Amanda J Ullman et al. Int J Nurs Stud. 2019 Mar.

Abstract

Background: Vascular access devices are widely used in healthcare settings worldwide. The insertion of a vascular access device creates a wound, vulnerable to irritation, injury and infection. Vascular access-associated skin complications are frequently reported in the literature, however very little evidence is available regarding the incidence and risk factors of these conditions to inform practice and technology development.

Objectives: To estimate the incidence of vascular access-associated skin complications, and to identify patient, catheter and healthcare-related characteristics associated with skin complication development.

Design: Secondary data analysis from 13 multi-centre randomised controlled trials and observational studies evaluating technologies and performance of vascular access devices in clinical settings between 2008 and 2017.

Settings: Six hospitals (metropolitan and regional) in Queensland, Australia.

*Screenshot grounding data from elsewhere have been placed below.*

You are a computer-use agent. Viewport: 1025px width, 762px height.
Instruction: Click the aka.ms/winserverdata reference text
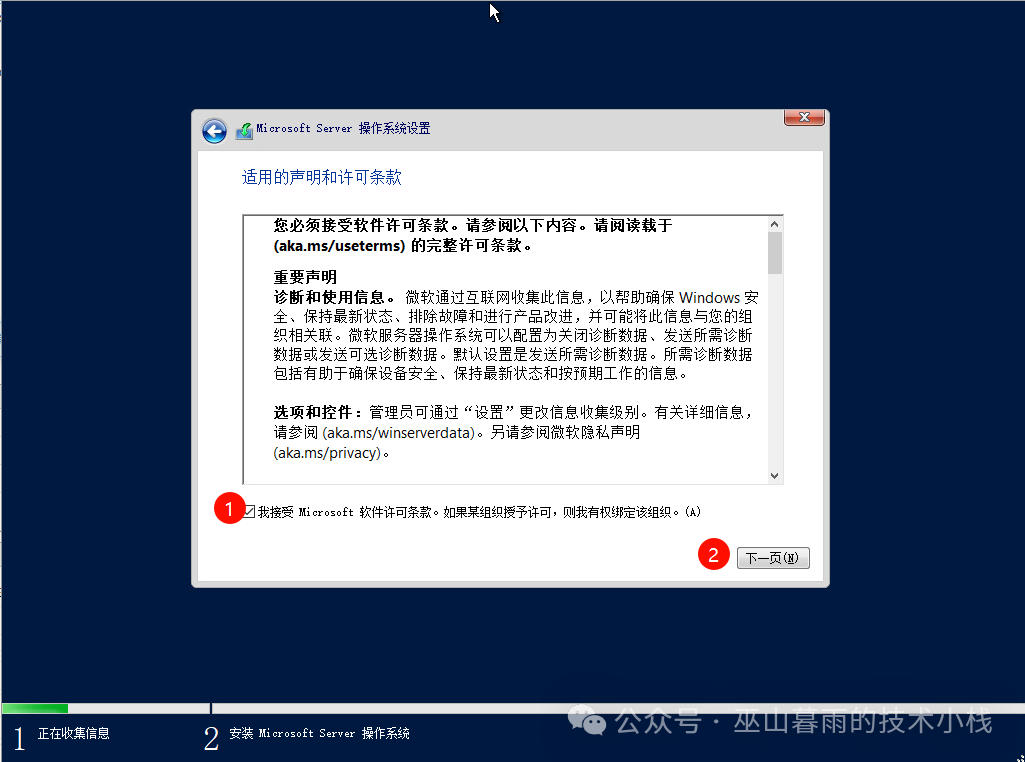(410, 432)
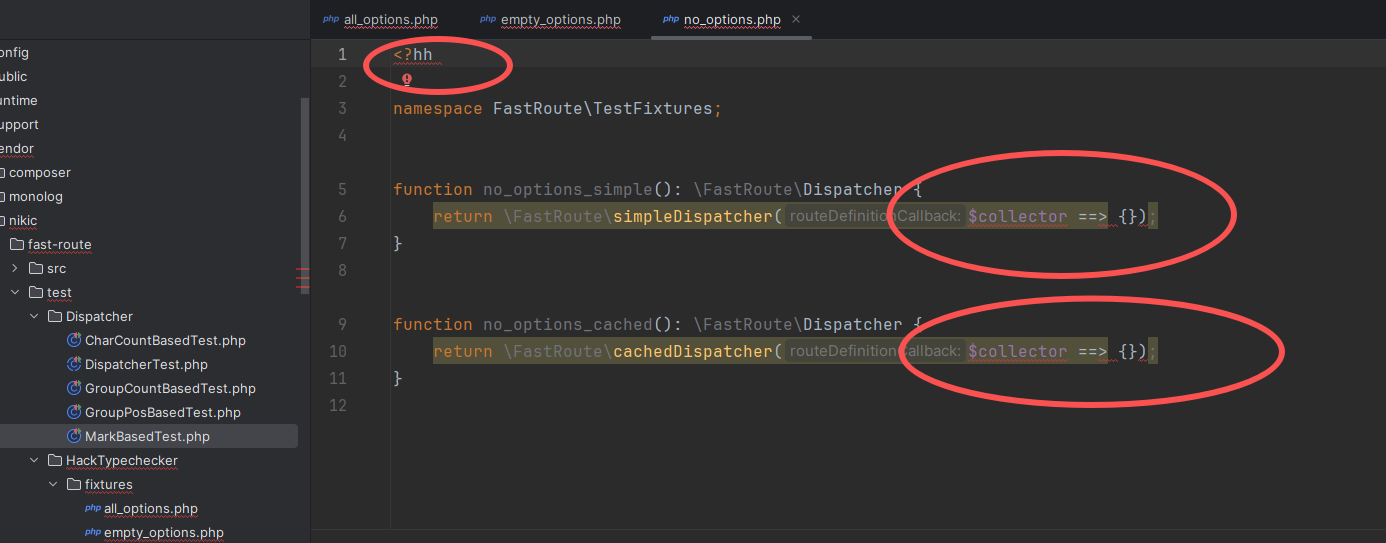Select MarkBasedTest.php in the project tree
Screen dimensions: 1386x543
tap(147, 437)
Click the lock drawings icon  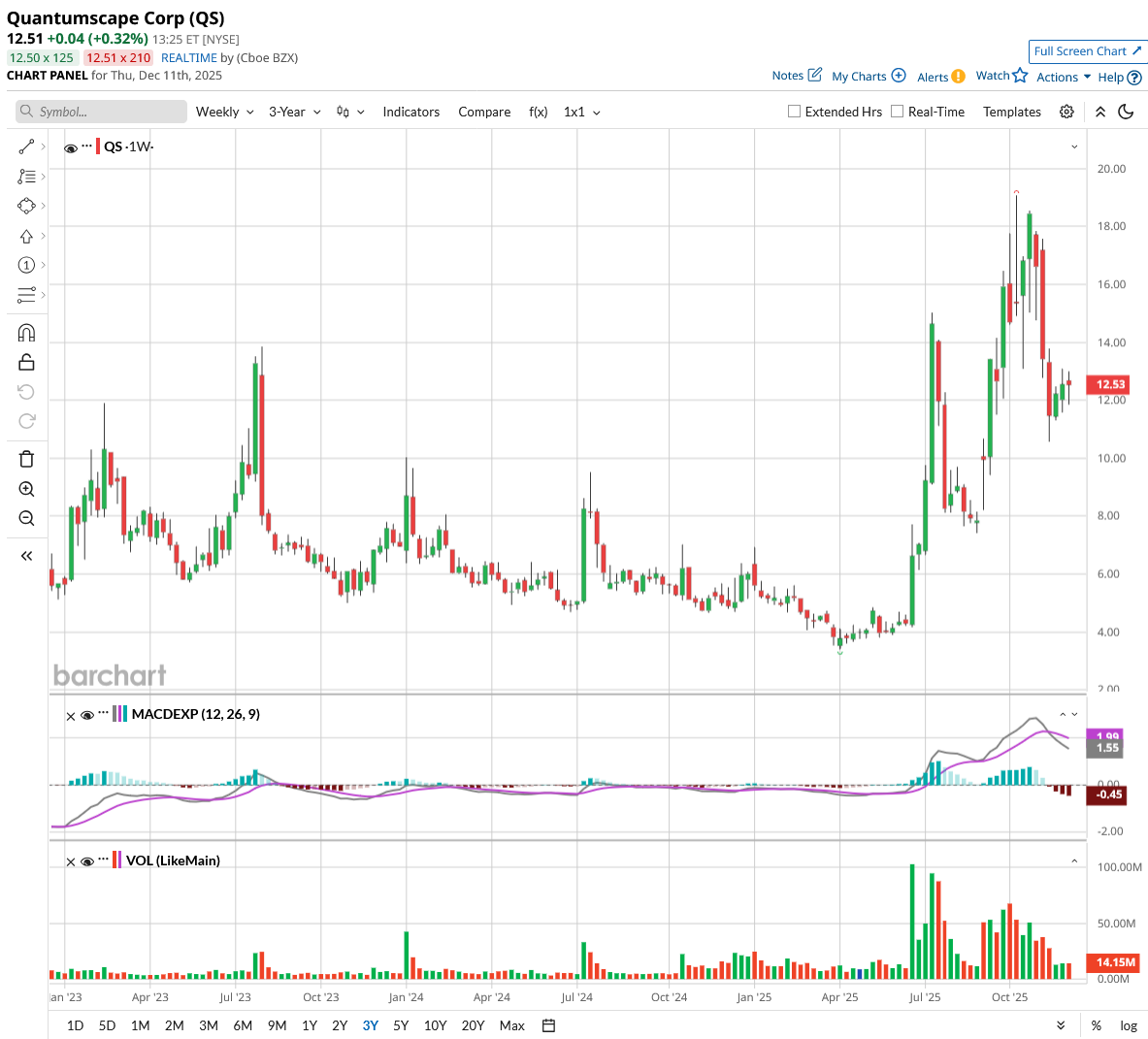tap(26, 362)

Participants: The 13 studies involved paediatric and adult participants, across oncology, emergency, intensive care, and general hospital settings. A total of 7669 participants with 10,859 devices were included, involving peripheral venous (n = 9933), peripheral arterial (n = 341), and central venous access (n = 585) devices.

Analysis: Standardised study data were extracted into a single database. Clinical and demographic data were descriptively reported. Cox proportional hazards regression models (stratified by peripheral vs central) were used for time-to-event, per-device analyses to examine risk factors. Univariate associations were undertaken due to complexities with missing data in both outcomes and covariates, with p < 0.01 to reduce the effect of multiple comparisons.

Results: Over 12% of devices were associated with skin complication, at 46.2 per 1000 catheter days for peripheral venous and arterial devices (95% confidence interval, CI 42.1-50.7), and 22.5 per 1000 catheter days for central devices (95% CI 16.5-306). The most common skin complications were bruising (peripheral n = 134, 3.7%; central n = 33, 6.8%), and swelling due to infiltration for peripheral devices (n = 296; 2.9%), and dermatitis for central devices (n = 13; 2.2%). The significant risk factors for these complications were predominantly related to device (e.g., skin tears associated with peripheral arterial catheters [hazard ratio, HR 16.0], radial insertion [HR 18.0] basilic insertion [HR 26.0])) and patient characteristics (e.g., poor skin integrity associated with increased risk of peripheral device bruising [HR 4.12], infiltration [HR 1.98], and skin tear [HR 48.4]), rather than management approaches.

Conclusions: Significant skin complications can develop during the life of peripheral and central vascular access devices, and these are associated with several modifiable and non-modifiable risk factors. Further research is needed to evaluate effectiveness technologies to prevent and treat skin complications associated with vascular access devices.

Keywords: Evidence-based nursing; Skin; Vascular access; Wound care.